Substance use disorders and psychiatric disorders during early adulthood.

Data for lifetime and 1-year prevalence of Diagnostic and Statistical Manual of Mental Disorders, Fourth Edition (DSM-IV),18 substance use disorders and psychiatric disorders were obtained through computer-assisted personal interviews conducted when participants were aged 19 to 21 years via the Composite International Diagnostic Interview (CIDI). The CIDI is a structured interview originally developed by the World Health Organization (WHO) for administration by lay interviewers, and it has been updated to yield DSM-IV diagnoses.19 The CIDI has been shown to be a reliable and valid tool for assessing DSM-IV substance use disorders20,21 across different cultural groups20,22,23 and among adolescents.24

For our study, substance use disorders included alcohol abuse, alcohol dependence, marijuana abuse, marijuana dependence, and any substance abuse of/dependence on other illicit drugs (i.e., inhalants, cocaine, hallucinogens, heroin, sedatives, tranquilizers, stimulants, and analgesics). Other DSM-IV diagnoses that we assessed included major depression, dysthymia, generalized anxiety disorder, social phobia, panic disorder, posttraumatic stress disorder, attention-deficit disorder, hyperactivity disorder, combined attention-deficit/hyperactivity disorder, childhood conduct disorder, and antisocial personality disorder.

RESULTS

Early-Adolescent and Young-Adult Prevalence of Substance Use

Table 1 shows the distribution of early-adolescent substance use and young-adult DSM-IV substance use disorders. As expected, there were significant racial/ethnic differences in substance use levels during early adolescence. African Americans reported significantly less substance use during middle school than did any other racial/ethnic group. More than one third of African Americans were classified as abstainers, and fewer than 15% were classified as regular users. Also noteworthy were the low rates of substance use among foreign-born Hispanics, who reported significantly less substance use than either US-born Hispanics or non-Hispanic Whites.

TABLE 1—

Prevalences of Early-Adolescent Substance Use Types and Young-Adult DSM-IV Substance Use Disorders, by Race and Nativity

All (n = 942) Non-Hispanic Whites (n = 259) African Americans (n = 240) US-Born Hispanics (n = 251) Foreign-Born Hispanics (n = 192)
% (SE) % (SE) % (SE) % (SE) % (SE)
Drug use type—early adolescence
    Abstainer 25.8 (1.5) 19.1x (2.6) 35.4y (3.4) 18.3x (2.6) 33.7z (3.7)
    Experimenter 46.5 (1.8) 44.7 (3.3) 50.0 (3.6) 49.1 (3.4) 41.6 (3.9)
    Regular user 27.7 (1.6) 36.2 (3.1) 14.6 (2.5) 32.6 (3.2) 24.7 (3.4)
DSM-IV disorders—young adulthood
    Alcohol abuse 21.6 (1.4) 26.1x (3.0) 9.2y (2.1) 26.7x (3.0) 24.9x (3.3)
    Alcohol dependence 9.4 (1.0) 15.2x (2.3) 4.6y (1.4) 5.6y (1.5) 12.6x (2.6)
    Marijuana abuse 15.1 (1.3) 19.8x (2.7) 10.1y (2.1) 17.9x (2.5) 11.2y (2.4)
    Marijuana dependence 14.4 (1.2) 14.4x (2.3) 11.1x (2.3) 17.1x (2.5) 14.7x (2.6)
    Any substance use disordera 43.5 (1.8) 52.8x (3.3) 28.6y (3.2) 47.3x (3.4) 44.9x (4.0)

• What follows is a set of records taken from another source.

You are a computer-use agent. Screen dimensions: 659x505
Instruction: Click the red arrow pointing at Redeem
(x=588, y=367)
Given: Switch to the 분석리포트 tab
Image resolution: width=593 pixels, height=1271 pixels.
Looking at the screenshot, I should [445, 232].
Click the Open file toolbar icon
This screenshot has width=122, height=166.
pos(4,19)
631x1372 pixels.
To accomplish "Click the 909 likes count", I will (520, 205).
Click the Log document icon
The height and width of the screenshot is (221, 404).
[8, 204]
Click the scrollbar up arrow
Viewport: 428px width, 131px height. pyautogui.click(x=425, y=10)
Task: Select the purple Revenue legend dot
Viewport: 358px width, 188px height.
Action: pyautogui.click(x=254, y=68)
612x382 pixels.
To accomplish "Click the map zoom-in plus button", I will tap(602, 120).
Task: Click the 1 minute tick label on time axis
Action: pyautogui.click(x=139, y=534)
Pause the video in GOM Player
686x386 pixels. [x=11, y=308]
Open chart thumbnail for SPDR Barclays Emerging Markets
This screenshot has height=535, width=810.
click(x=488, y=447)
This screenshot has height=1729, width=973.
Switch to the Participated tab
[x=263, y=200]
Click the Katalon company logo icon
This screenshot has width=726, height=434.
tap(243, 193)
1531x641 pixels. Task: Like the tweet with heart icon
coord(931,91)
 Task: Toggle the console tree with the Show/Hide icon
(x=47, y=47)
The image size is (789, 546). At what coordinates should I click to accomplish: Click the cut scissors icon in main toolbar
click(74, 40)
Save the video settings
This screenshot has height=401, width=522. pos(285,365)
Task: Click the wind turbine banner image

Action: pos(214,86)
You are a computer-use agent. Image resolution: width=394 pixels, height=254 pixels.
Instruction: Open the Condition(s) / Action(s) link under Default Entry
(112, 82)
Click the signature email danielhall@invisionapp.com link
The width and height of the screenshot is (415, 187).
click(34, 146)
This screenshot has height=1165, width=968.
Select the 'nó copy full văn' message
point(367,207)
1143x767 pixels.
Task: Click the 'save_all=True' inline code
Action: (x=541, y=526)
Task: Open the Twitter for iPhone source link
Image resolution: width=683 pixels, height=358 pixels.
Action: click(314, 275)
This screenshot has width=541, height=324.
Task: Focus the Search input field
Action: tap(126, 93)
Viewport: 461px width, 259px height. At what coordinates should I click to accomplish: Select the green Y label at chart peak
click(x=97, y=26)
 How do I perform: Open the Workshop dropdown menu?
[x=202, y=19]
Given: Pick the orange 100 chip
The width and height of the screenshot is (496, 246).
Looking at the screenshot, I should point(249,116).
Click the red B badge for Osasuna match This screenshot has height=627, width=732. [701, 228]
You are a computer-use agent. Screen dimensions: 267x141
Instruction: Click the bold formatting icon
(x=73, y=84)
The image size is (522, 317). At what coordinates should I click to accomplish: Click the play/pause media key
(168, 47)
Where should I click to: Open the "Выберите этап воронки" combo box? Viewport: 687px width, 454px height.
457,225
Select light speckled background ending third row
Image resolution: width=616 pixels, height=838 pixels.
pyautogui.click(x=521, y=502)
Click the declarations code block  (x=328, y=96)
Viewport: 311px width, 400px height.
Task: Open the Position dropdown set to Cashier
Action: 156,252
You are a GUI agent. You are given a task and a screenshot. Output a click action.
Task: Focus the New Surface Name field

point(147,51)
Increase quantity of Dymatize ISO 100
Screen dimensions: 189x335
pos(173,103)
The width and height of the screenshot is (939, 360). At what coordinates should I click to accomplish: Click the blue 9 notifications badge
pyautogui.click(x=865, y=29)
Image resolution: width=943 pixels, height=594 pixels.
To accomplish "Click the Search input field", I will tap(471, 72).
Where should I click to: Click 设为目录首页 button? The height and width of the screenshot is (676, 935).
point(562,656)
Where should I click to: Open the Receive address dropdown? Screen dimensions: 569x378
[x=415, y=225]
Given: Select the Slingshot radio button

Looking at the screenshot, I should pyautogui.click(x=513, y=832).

Note. DSM-IV = Diagnostic and Statistical Manual of Mental Disorders, Fourth Edition.18 Percentages followed by the same subscript (x, y, or z) were not significantly different from each other. Significance level for all comparisons was P < .01, except for drug use type between African Americans and foreign-born Hispanics (P < .05).

aAny substance use disorder consisted of at least 1 of the following: alcohol, marijuana, inhalants, cocaine, hallucinogens, heroin, sedatives, tranquilizers, stimulants, and analgesics. For marijuana dependence, African Americans differ from US-born Hispanics (P < .05).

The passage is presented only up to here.